LayerNorm(x + Sublayer(x))The decoder adds a third sub-layer that attends over the encoder's output, and it masks its own self-attention so position i can only see positions up to i. That mask is what keeps generation honest, since a word can't peek at the future it hasn't produced yet. Load the Causal mask preset in the simulation to see the weights snap into a triangle.
The attention itself is equation 1 from earlier, run in parallel across h = 8 heads.
MultiHead(Q, K, V) = Concat(head₁, ..., head₈) Wᴼ
head_i = Attention(Q Wᵢ_Q, K Wᵢ_K, V Wᵢ_V)Each head gets its own learned projections into a d_k = d_v = 64 subspace, attends there, and the eight results are concatenated and projected back. Different heads end up doing different jobs.

In the simulation, switch between the Meaning and Neighbors heads on the same sentence. One head links a pronoun to its noun. The other leans on whichever words sit physically close, and it does that just by reading the position stamp, with nobody teaching it to.
That position stamp is the last piece. With no recurrence and no convolution, the model has no built-in sense of word order, so the authors add a positional encoding to each input. They use sines and cosines of different frequencies.
PE(pos, 2i) = sin(pos / 10000^(2i/d_model))
PE(pos, 2i+1) = cos(pos / 10000^(2i/d_model))
Each position gets a unique fingerprint of wave values, and because nearby positions have similar fingerprints, the model can learn to attend by relative position. The neighbor head in the simulation runs on exactly this signal.
Results with effect sizes. On WMT 2014 English-to-German the big Transformer scored 28.4 BLEU, more than 2 BLEU over the best prior result including ensembles. On English-to-French it set a new single-model state of the art at 41.8 BLEU after 3.5 days on 8 GPUs, a small fraction of the compute earlier models burned. The base model trained in 12 hours and still beat all previously published single models. On English constituency parsing, a task far from translation, a 4-layer Transformer hit 91.3 F1 trained only on the 40K-sentence WSJ set, beating models built for that task.
Limitations and open questions. Self-attention costs O(n² · d) per layer, so it's faster than recurrence only while n stays below d, and it gets expensive for long sequences. The authors float restricting attention to a neighborhood of size r to bring that down, and leave it as future work. They also note the interpretability of heads is observed, not proven.
My assessment
The authors got the big call right, and history has been blunt about it. Nearly every frontier language model since is a Transformer, mostly a decoder-only descendant of this one. The two ideas that carried the most weight were the cheap ones. Scaled dot-product attention is almost trivial to implement on a GPU, and the sqrt(d_k) divisor, a single line, is what kept it trainable as models grew. Multi-head attention earned its keep too, and the ablations are honest about the sweet spot rather than overselling more heads.

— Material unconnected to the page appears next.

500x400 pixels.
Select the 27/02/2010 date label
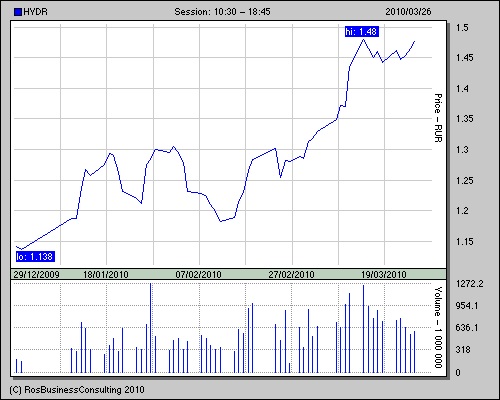pyautogui.click(x=291, y=275)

Where the paper undersold its own work is telling. The framing is all machine translation, and the title is a translation flex, yet the real prize turned out to be that this architecture scales with data and compute better than anything before it. The authors couldn't have known that from two WMT tasks, so it's less a miss than a limit of what the evidence then showed. The honest soft spot they named, the quadratic cost, defined the next decade of research, from sparse and linear attention to FlashAttention's exact-but-memory-aware rewrite. The positional encoding was the weakest brick, sinusoids with no measured edge over learned embeddings, and the field has since churned through rotary and relative schemes. None of that dents the core. Attention really was most of what you needed.